Would like to request a simple toggle where one can only use local users to access mikrotik (ssh, winbox, telnet) only if all login radius servers are down. This would greatly help in securing mikrotik since most of the time we have to share the local user password whenever there is a network outage preventing radius access, thus we can never disable the local account for this cases.
In other words, if a single login radius is up then reject any local user.
If all login radius are down then allow local user accounts.
@elecx, do it with netwatch:
If RADIUS IP is not reachable, enable user “test”,
when is reachable again, disable user “test”.
Obviously if RADIUS is blocked, but the IP still reply to ping, the user “test” is not enabled.
I tried to disable the admin user with a netwatch script but was unable to since the admin is the only local user for me. error message: “failure: the user is last one with full access permissions”. Do you have any suggestion to enable this functionality with only the local admin user available?
On all OS I know, you can’t disable the last admin.
On all OS I know, keep admin “admin” (or similar) user is for dummies.
Everytime must be created another user, the true admin, with not dummy names like root or superuser.
Often is better one unknow user than a verysuperstrong password…

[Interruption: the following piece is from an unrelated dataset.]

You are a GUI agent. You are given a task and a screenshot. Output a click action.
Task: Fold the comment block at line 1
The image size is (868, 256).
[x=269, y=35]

I understand the issues with disabling admin user, especially if it is the only local account. I am looking for a way to make the local users available only if RADIUS is down (down with ping or service not responding). This seems like a basic feature which is available on other platforms. Alternatively to use RADIUS first and try to authenticate and if RADIUS respond with deny och drop then use the local user database as last resort. I guess the best solution currently is to create another admin user and disable the default admin user to prevent login with user “admin” for the moment.
IP and interface reply will be the same with using radius or local user, so that does not make sense. I could however change the “Allowed Address” on the admin user to some dummy address like “0.0.0.0/32” when radius is reachable and remove it when not reachable using netwatch.